Brady, a member of the Ethics Committee, missed a meeting when lawmakers voted to investigate the governor. The committee’s chairman, state Rep. Roland Smith, later apologized for not notifying Brady. Bernstein criticizes Brady for missing the meeting and later voting to dismiss the charges against Haley, saying Brady voted to “protect the governor.”
“She (Brady) is part of the problem, and she represents the status quo,” Bernstein said.
Brady said she wanted the state attorney general to investigate the allegations against Haley. And she said the vote to dismiss the allegations was unanimous. (It was on five of the seven charges, but state Rep. Laurie Funderburk, D-Kershaw, voted to uphold two charges.)
Brady said while she commends Haley for her economic-development work, it would be “very disingenuous to paint me with the same brush as the governor’s policies.” For example, Brady said she vehemently opposed Haley’s budget veto of money for the state’s rape crisis centers.
“I am very proud that I am a Republican, but certainly I am probably the most independent Republican in the State House,” she said.
Brady portrays Bernstein as a “trial lawyer,” a term Republicans have tried to turn into an insult.

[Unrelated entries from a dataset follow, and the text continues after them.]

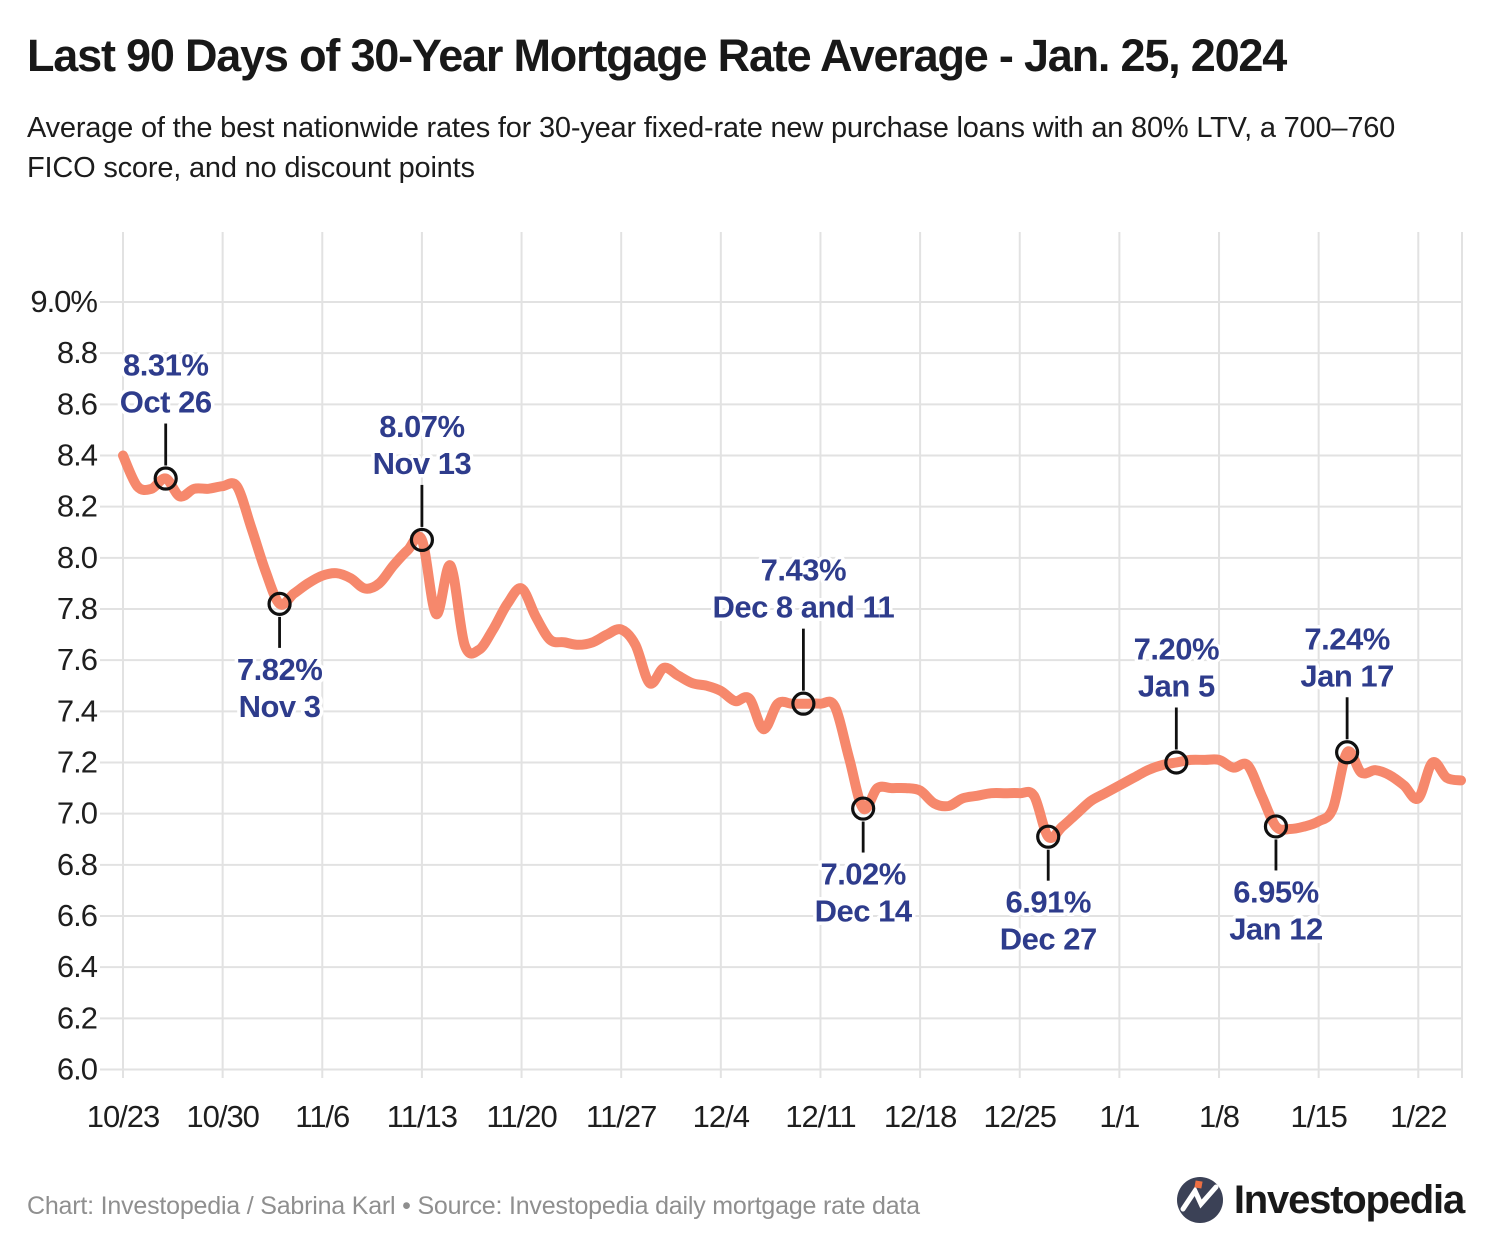  What do you see at coordinates (77, 352) in the screenshot?
I see `y-axis-tick-label: 8.8` at bounding box center [77, 352].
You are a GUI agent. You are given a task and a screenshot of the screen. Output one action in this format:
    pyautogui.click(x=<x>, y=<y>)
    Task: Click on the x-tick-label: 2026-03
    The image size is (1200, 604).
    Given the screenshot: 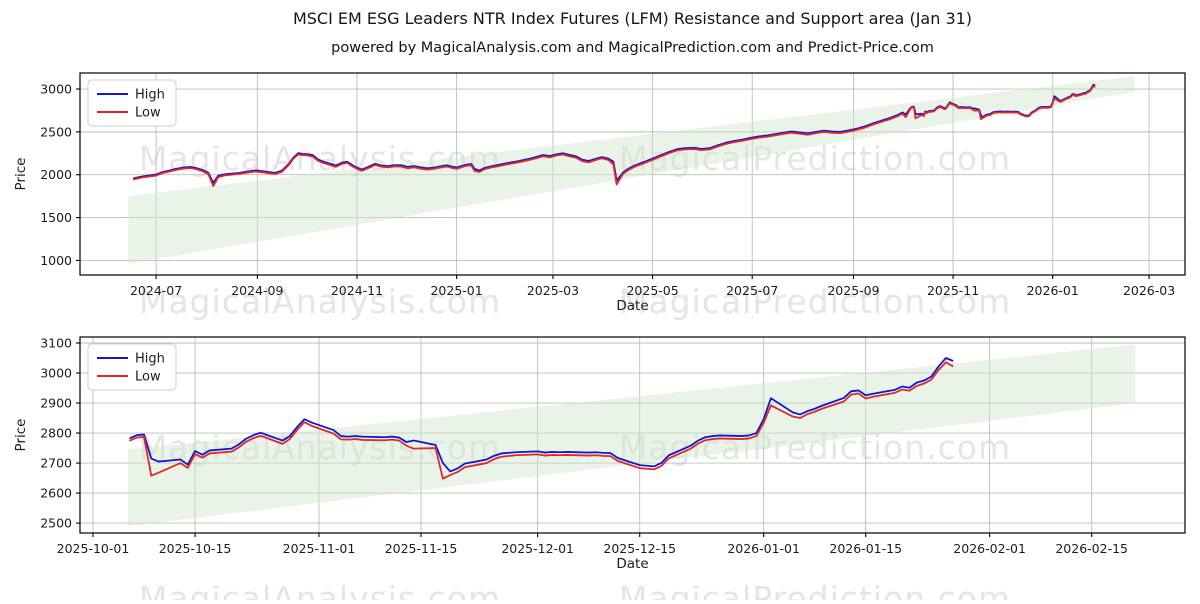 What is the action you would take?
    pyautogui.click(x=1149, y=290)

“We do have an over surplus of trial lawyers in the General Assembly and especially on the issues that I work on: criminal domestic violence and children’s issues,” Brady said. “It is always the trial lawyers who are thwarting and trying to stop that legislation.”
Bernstein said she primarily does real estate and probate law, spending most of her time on real estate closings. She said she can “count on one hand” the number of times that she has had to go to trial.
Instead, she counters Brady is the one beholden to special interests, pointing to the political action committees that have donated to the Republican incumbent.
“I’m only beholden to the voters of our district,” Bernstein said.